As some of you know, I'm taking the 8-week Mindfulness course for the second time as part of my commitment to more self-care.
This course had a profound affect on my life the first time round, so I had not anticipated what it would reveal this time. With the mindful practices already being integrated into my daily life, I am now working on a deeper level, which has uncovered habitual thoughts patterns that have been causing me anxiety for years and ones which I thought were acceptable. I thought being self-employed, self-sufficient and self-supportive meant that it was justified for there to be some level of anxiety in my life. But that's rubbish!

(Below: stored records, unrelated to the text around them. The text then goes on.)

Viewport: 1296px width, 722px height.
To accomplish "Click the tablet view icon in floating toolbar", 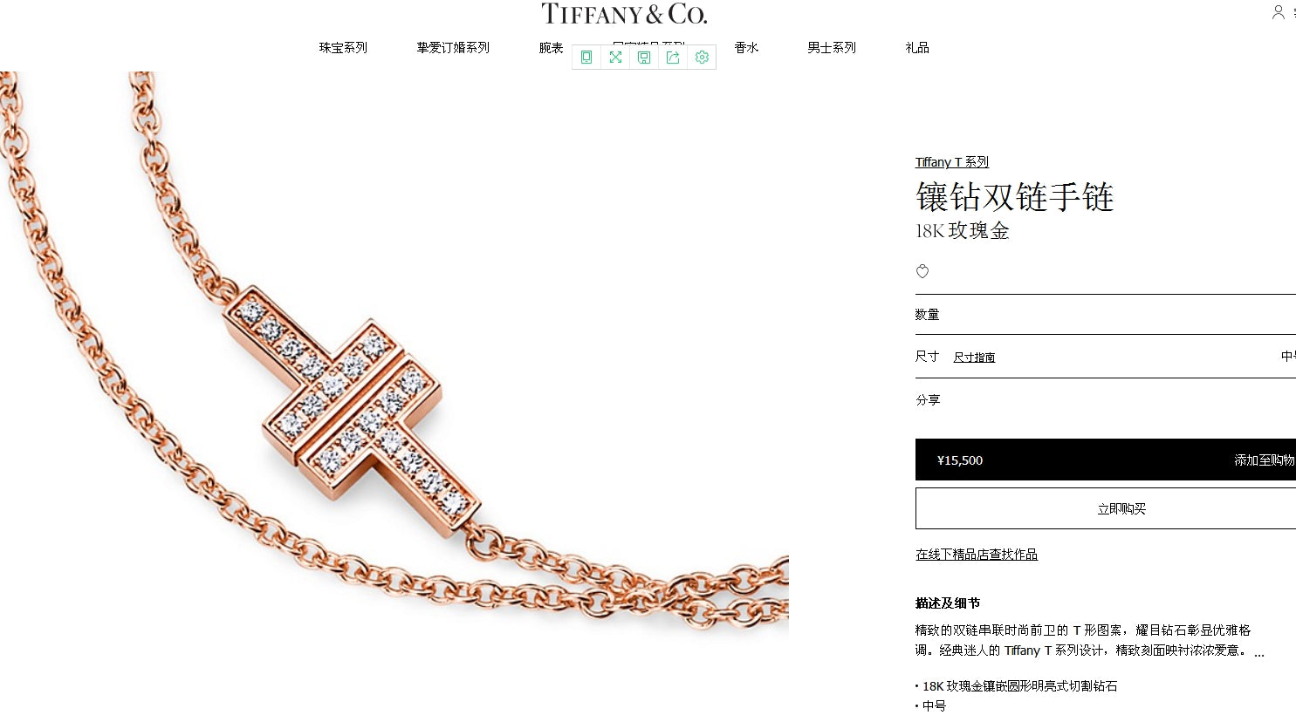I will 586,58.
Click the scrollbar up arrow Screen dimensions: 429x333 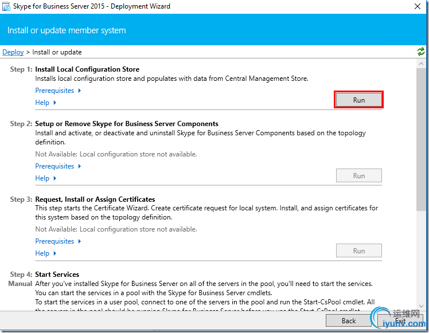(422, 63)
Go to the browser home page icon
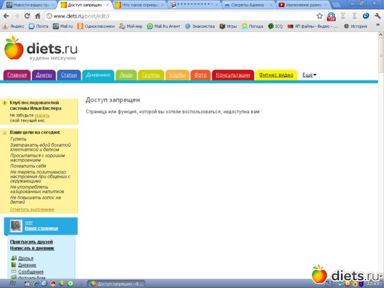The height and width of the screenshot is (288, 384). [x=38, y=16]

These thoughts and rules that I've created in my mind have prevented me from moving forward because I always have the feeling of being overwhelmed and never having enough time.
The irony is, I prayed for years for my life purpose to be made clear and now that I've found it, I am flooded with ideas and ways to express and deliver these practices and yet I've done very little to materialise them because I don't know where to start. I've talked about them and planned them, set deadlines and made promises, but I keep getting in my own way. So while the universe has delivered, I am PROCRASTINATING for England because of my limiting thoughts and beliefs.

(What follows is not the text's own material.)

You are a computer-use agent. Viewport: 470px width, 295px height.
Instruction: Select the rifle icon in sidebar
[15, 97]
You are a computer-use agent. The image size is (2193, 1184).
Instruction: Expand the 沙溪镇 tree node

Nothing should cause us anxiety as anxiety isn't real. It's just a thought about something imaginary in the future that may never happen. It’s impossible to feel anxious in the present moment because you are IN the moment, experiencing it physically with your body and mind, right here, right now....that's where Yoga & Mindfulness come in! If we're not fully present, anxiety creeps back in, as your mind begins to worry about the next moment before it even happens. How often have you been anxious about something and it's never been anywhere near as bad as you thought it would be? Almost always!